* _To-do list_
1 > Check three statements against the post on online index failures in Azure: (a) the service tier allowed a database of at most 200GB; (b) the team set the column to NULL in batches; (c) DBCC CLEANTABLE finished in under 12 hours. For each, answer yes or no and quote the words of the post that settle it.
2 > Pick up the post on online index failures in Azure after its last line and keep writing it.

Monthly Archives: June 2018

Online Indexes Failures in Azure for VLDBs

Recently we had a requirement that was caused by a very unique situation. A table with a column of datatype nvarchar(max) was inadvertently populated with some text in excess of 20MB of data/row. This resulted in the table blowing up from around 3GB to over 250GB and later 350GB. Naturally the sudden surge in size of the database was immediately noticed and we needed to rectify the issue. The environment was an Azure database and as you can see the growth in DB size resulted into issues due to reaching the service tier (max DB size allowed is only 200GB). So we needed to fix the problem.

Here is how we went about it

Since the application had reached its service tier limit we needed to bring the size of the database down ASAP. Mainly we needed to ensure there were free data pages available for new data. Since the database was already in its limit we could not do a batch by batch update to NULL the column as this would make the t-Log grow. So we ended up dropping the column and recreating it. This immediately made the database available for new instructions but the size of the database still remained approx. 300GB because the pages that were assigned have not been released back to OS, in other words Shrunk.

So we now had the table accessible but the size of the database needed to come down. Traditionally we are offered two solutions to achieve this within SQL Server:-

DBCC CLEANTABLE

Reclaims space from dropped variable-length columns in tables or indexed views

As the above description makes clear DBCC CLEAN table can fix data pages for cases where there has been a change to variable length columns in this case Dropped. Which is exactly what we did. However we encountered a different problem now. The database was constantly in use and as a result it was taking far too long to acquire the required locks on the underlying table. The second problem we faced with this approach was the fact that the service tier assigns only a limited amount of resources from the elastic pool so we could not supercharge this command by allocating more resources and thus hoping it would complete sooner. After waiting for over 12 hours we realized this was a no go. So we moved on to the next step.

REBUILD INDEX.

Now in order to reclaim the space back we would need to create a whole new set of data pages which are rebuilt when we launch the clustered index rebuild option. Since the clustered index rebuild will allocated and reassign data into new datapages it would automatically take care of the unwanted space allocated to the nvarchar (max) column. We hoped because of the options available in REBUILD INDEX we would see better results than with DBCC CLEAN TABLE. Initially we issued a straight forward command to rebuild the index such as the one below:-

In its most simple form you can rebuild an index with the below command

ALTER
INDEX [PK_On_Time]
ON [dbo].[On_Time] REBUILD

 

But this would not work for us since we have other columns of database ntext etc which can only be rebuilt OFFLINE. If you try to rebuild a clustered index on a table with these LOB datatype you would get the below error:-

Msg 2725, Level 16, State 2, Line 3

An online operation cannot be performed for index ‘PK_On_Time’ because the index contains column ‘OriginState’ of data type text, ntext, image or FILESTREAM. For a non-clustered index, the column could be an include column of the index. For a clustered index, the column could be any column of the table. If DROP_EXISTING is used, the column could be part of a new or old index. The operation must be performed offline.

* _Material provided_

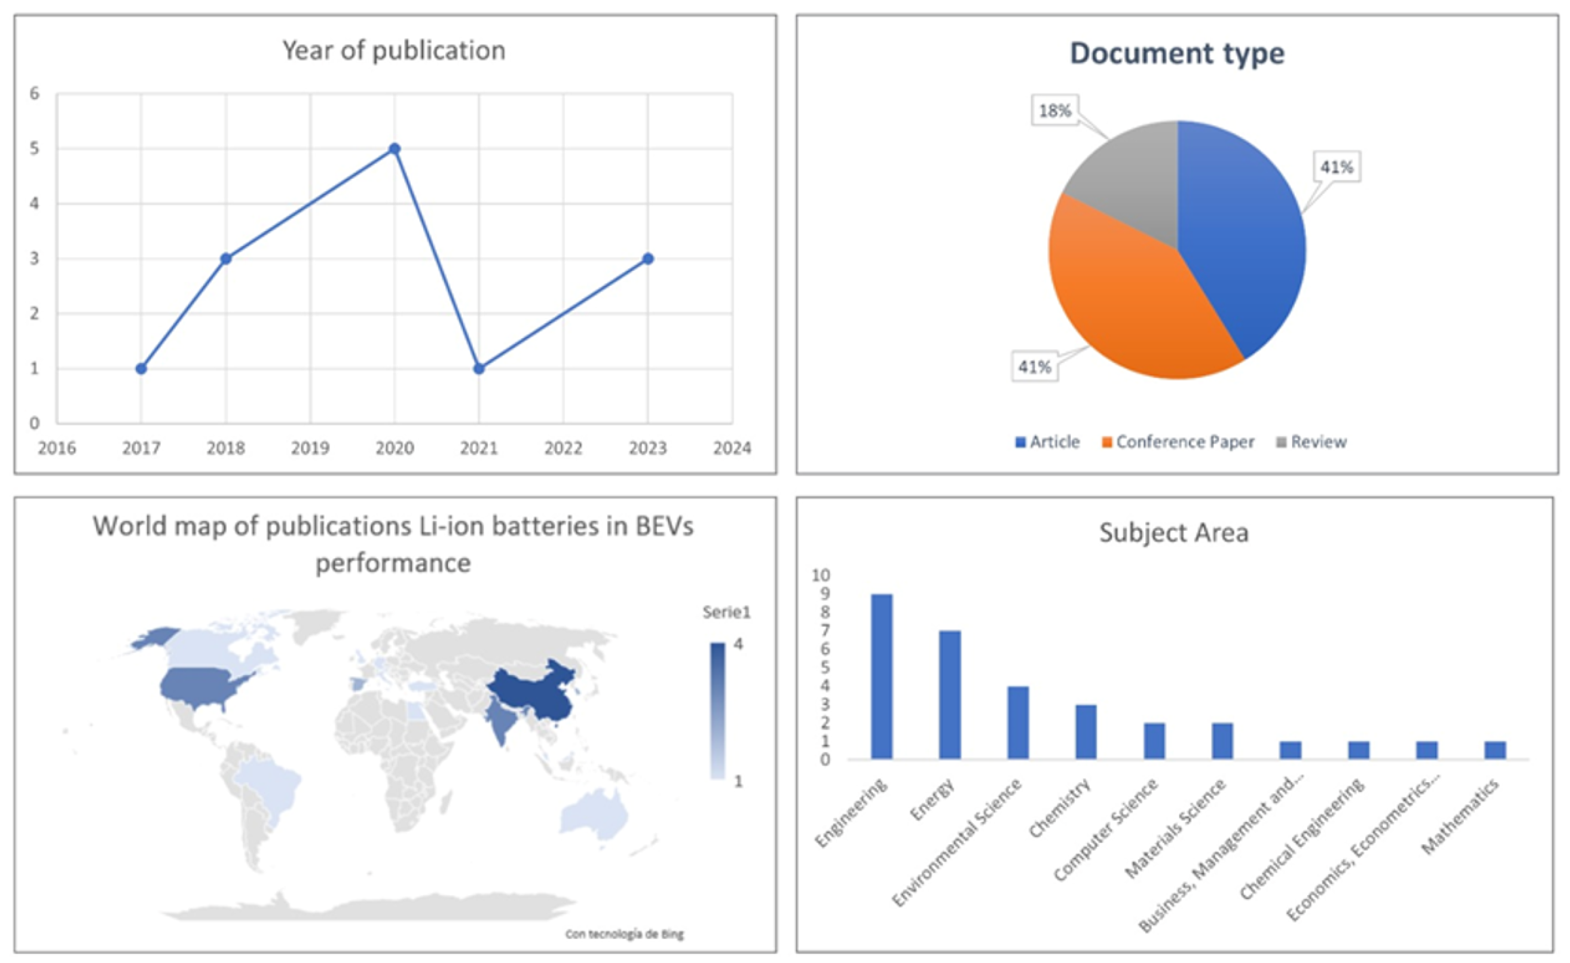The width and height of the screenshot is (1570, 963).
Task: Click the Serie1 color gradient legend
Action: click(x=717, y=711)
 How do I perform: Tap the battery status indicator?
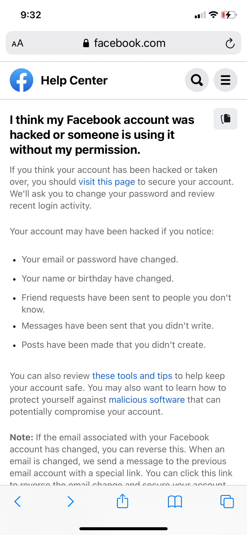229,15
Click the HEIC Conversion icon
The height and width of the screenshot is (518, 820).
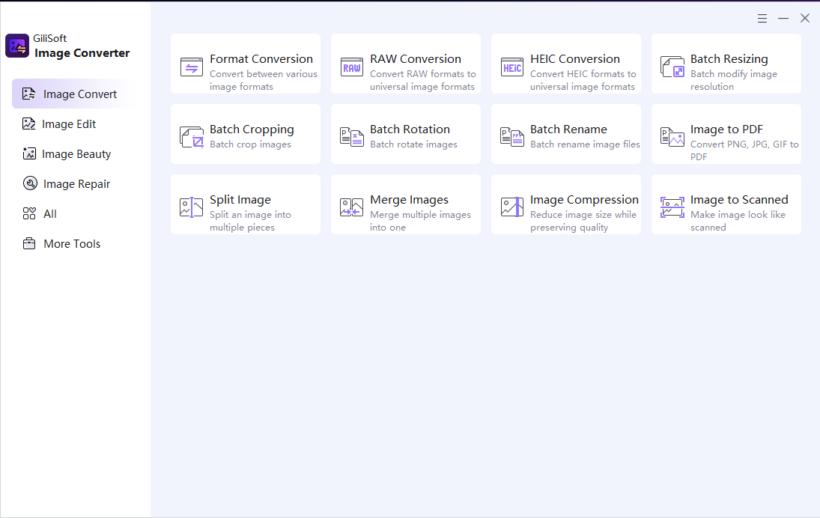(x=512, y=67)
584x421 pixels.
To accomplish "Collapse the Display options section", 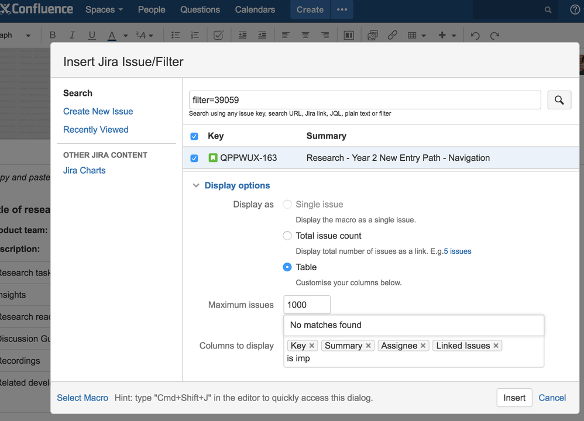I will tap(231, 185).
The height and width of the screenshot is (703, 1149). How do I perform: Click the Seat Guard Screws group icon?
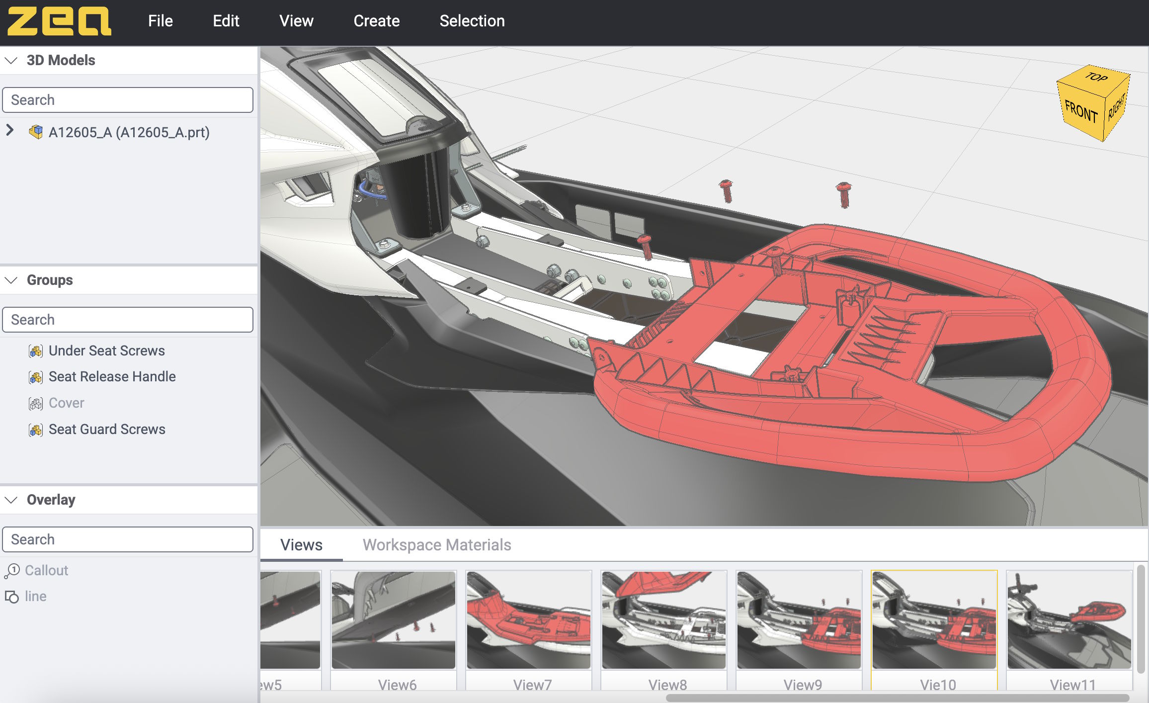click(x=36, y=430)
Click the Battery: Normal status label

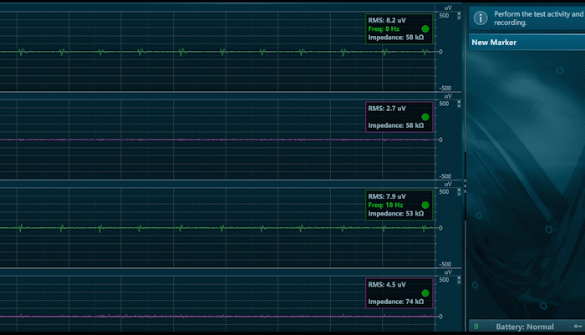point(525,327)
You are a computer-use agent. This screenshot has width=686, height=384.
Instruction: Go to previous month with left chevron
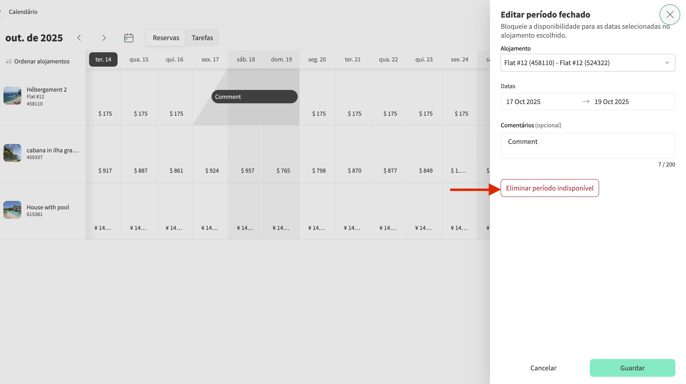79,38
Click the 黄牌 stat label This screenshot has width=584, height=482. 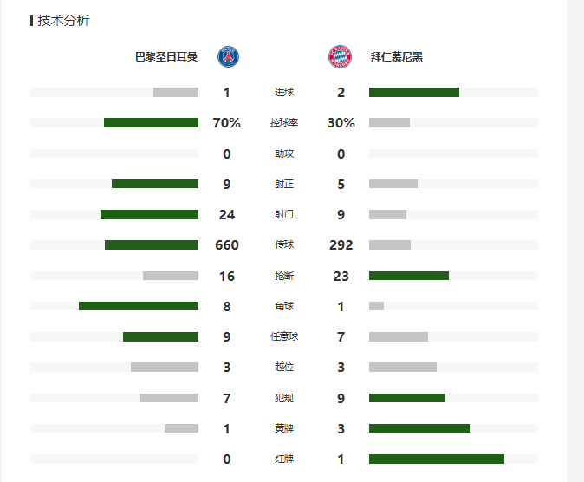pos(283,428)

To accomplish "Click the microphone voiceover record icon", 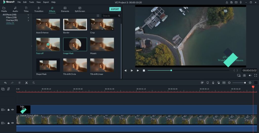I will point(213,83).
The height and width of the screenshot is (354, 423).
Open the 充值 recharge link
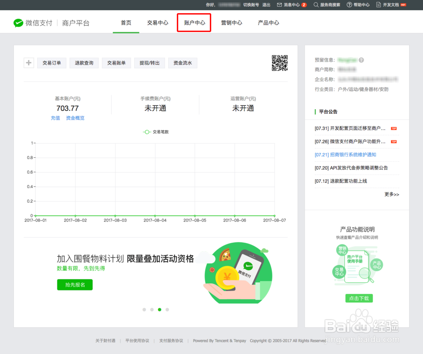[x=55, y=118]
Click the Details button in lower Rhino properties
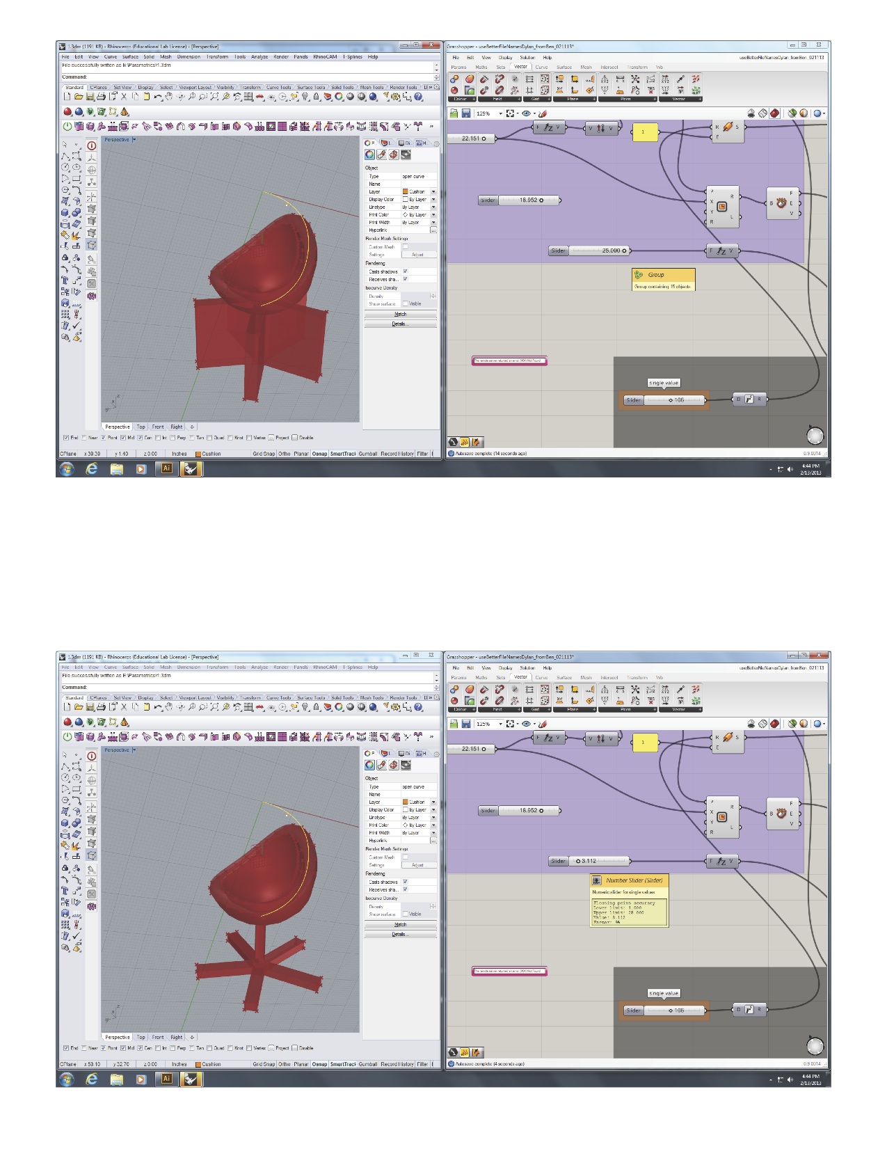 tap(400, 934)
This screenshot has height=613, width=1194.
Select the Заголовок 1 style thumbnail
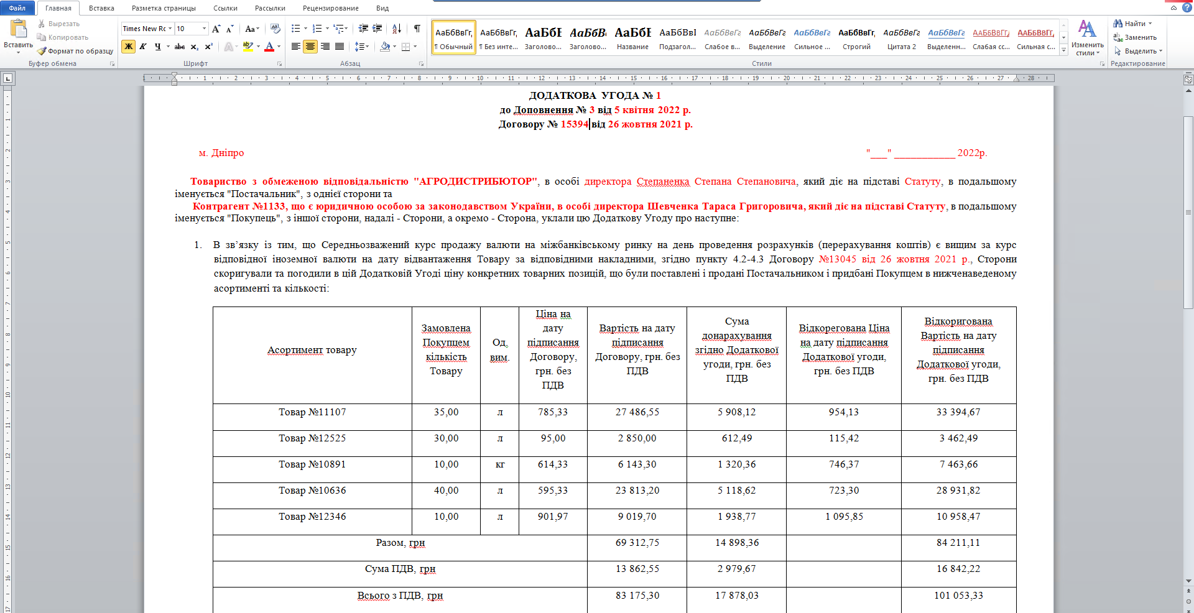(x=543, y=37)
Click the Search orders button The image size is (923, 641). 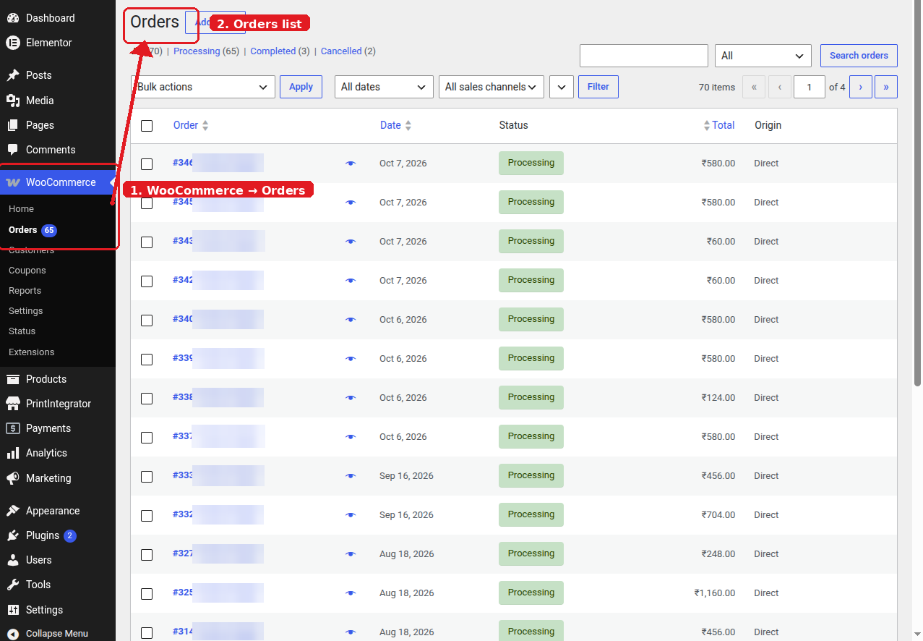[x=859, y=56]
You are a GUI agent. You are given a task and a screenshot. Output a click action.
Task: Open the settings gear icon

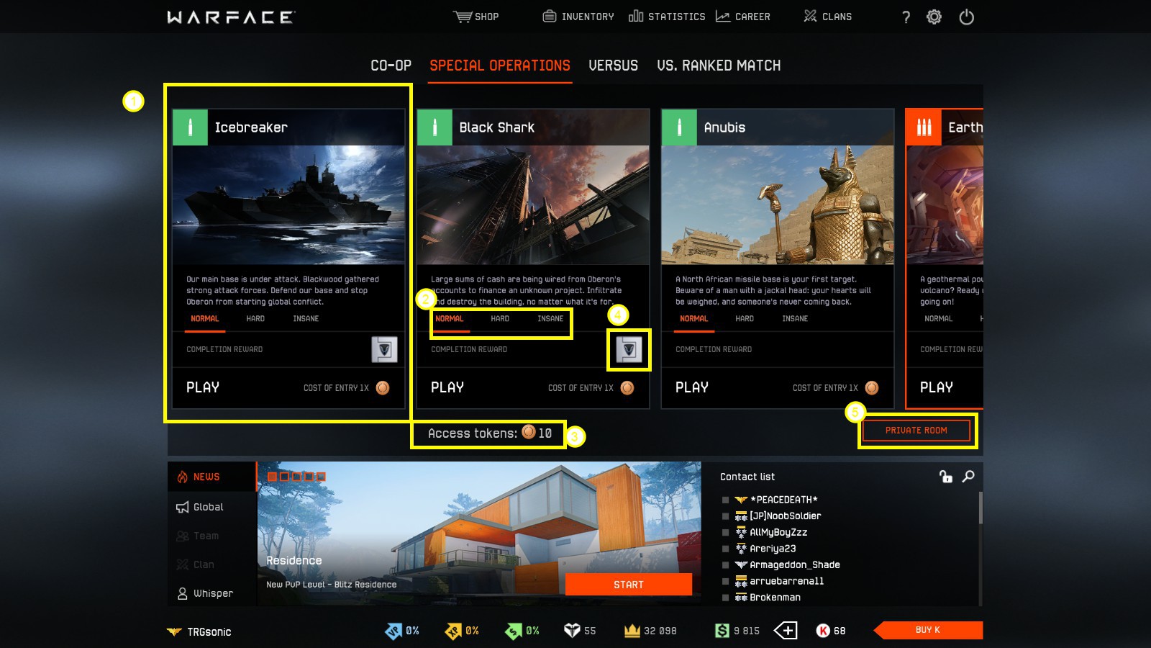pyautogui.click(x=934, y=17)
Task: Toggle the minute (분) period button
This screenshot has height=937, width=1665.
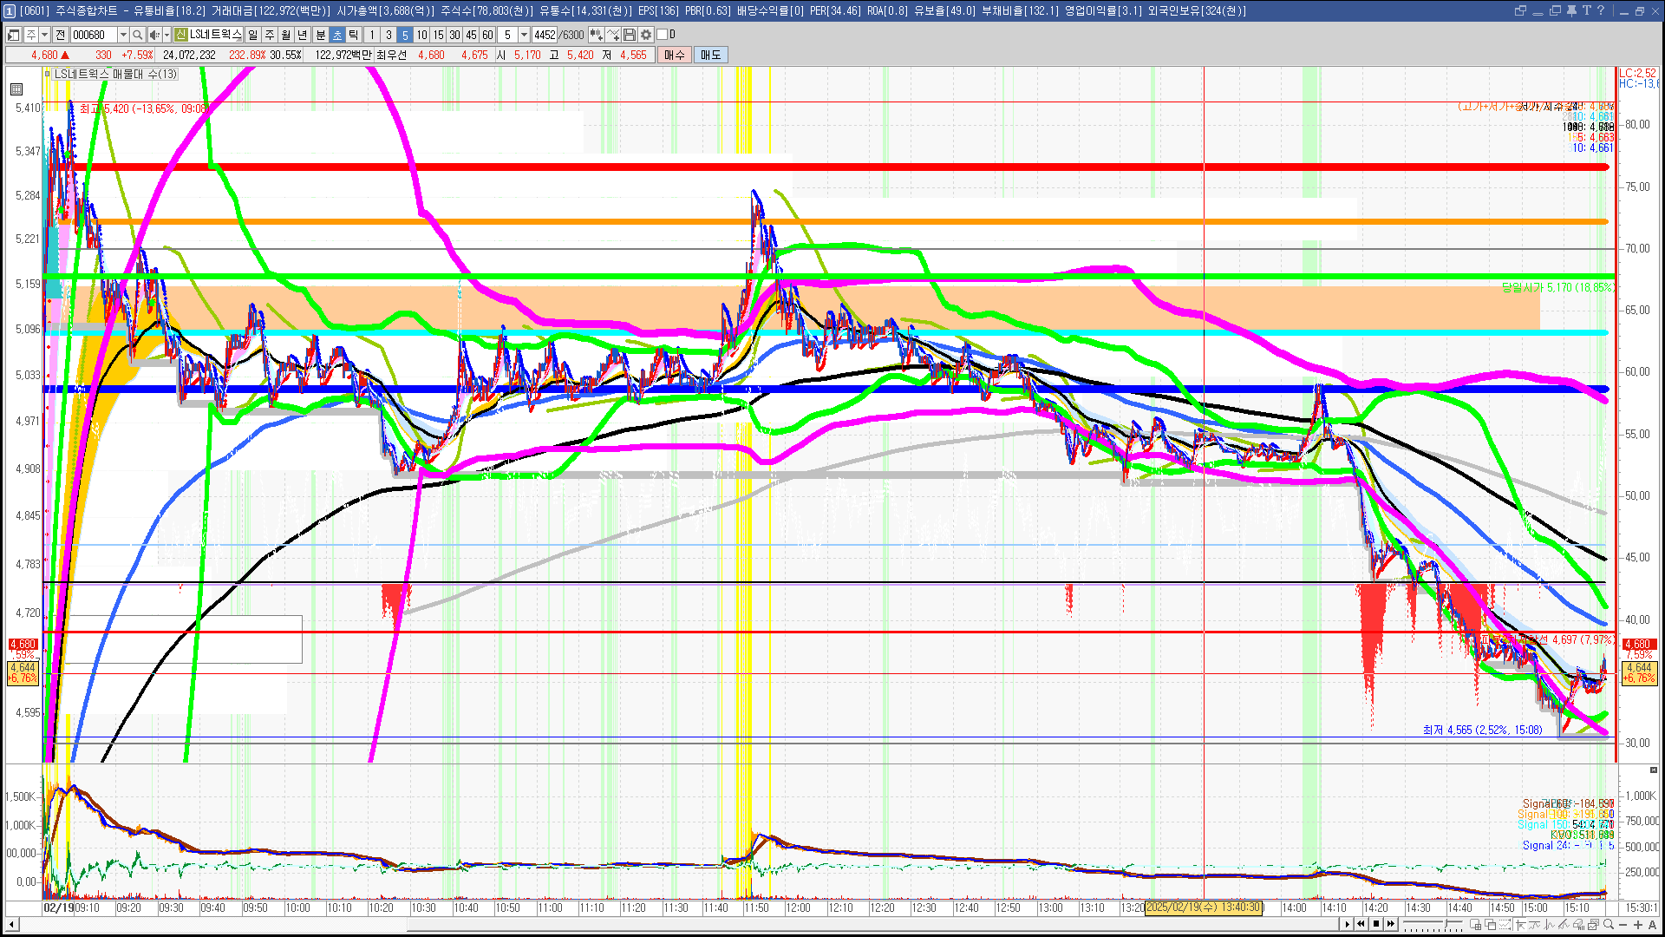Action: [x=320, y=35]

* _Expected results_
1 >
(a) Yes: "max DB size allowed is only 200GB".
(b) No: "we could not do a batch by batch update to NULL the column as this would make the t-Log grow. So we ended up dropping the column and recreating it."
(c) No: "After waiting for over 12 hours we realized this was a no go."

2 >
So we had only one choice really and that was to rebuild the index OFFLINE

 

USE [madworks]
GO
ALTER INDEX [PK_On_Time] ON [dbo].[On_Time] 
REBUILD PARTITION = ALL 
WITH (
 
PAD_INDEX = OFF, 
/** OFF by default therefore fillfactor of 100% is used for intermediate page in the b tree , 
If ON then fillfactor from sys.indexes is used not an issue in most cases**/
 
STATISTICS_NORECOMPUTE = OFF,
/** OFF by default means that DBA needs to recompute stats later , 
its good to leave off by default since it adds to the time taken to rebuild. 
However query plans maybe affected as a result of plans not being up to date 
so recompute stats as close the index operation as possible.**/
 
SORT_IN_TEMPDB = OFF, 
/** default is OFF if table is small usually sorting is done in memory and this setting is ignored.
if table is large setting this option to On can speed up rebuild operation by using the multiple files allocted to tempdb
as part of tempdb optimization. In Azure tempDb files are on special optimized disk so usually a good idea to set to ON in Azure.
**/
ONLINE = OFF, 
/** DEFAULT IS OFF , exclusively locks the table until the rebuild operation is complete. This makes the table unavailable causing other queries to fail.
set to On for large tables/ frequently accessed table since index rebuild can go on for hours ad system will become unresponsive.
in our case we are fored to set it OFF because of the ntext columns etc.
SETTING OFF make the rebuild finish faster but table is unsable till then else vice versa**/
 
ALLOW_ROW_LOCKS = OFF, 
/** tells SQL Server to acquire only row level locks when rebuilding the IX , can make lock management heavy due to large number of locks acquired.**/
 
ALLOW_PAGE_LOCKS = OFF,
/** tells SQL Server to acquire only page level locks when rebuilding the IX , can make lock management lighter due to large number of locks acquired.but other queried might be waiting for locks longer.
SETTING BOTH ROW AND PAGE LOCKS TO OFF WILL RESULT IN TABLE ACTING LIKE AN OFFLINE REBUILD i.e not available to other queries for DML operation.
**/
RESUMABLE =ON
)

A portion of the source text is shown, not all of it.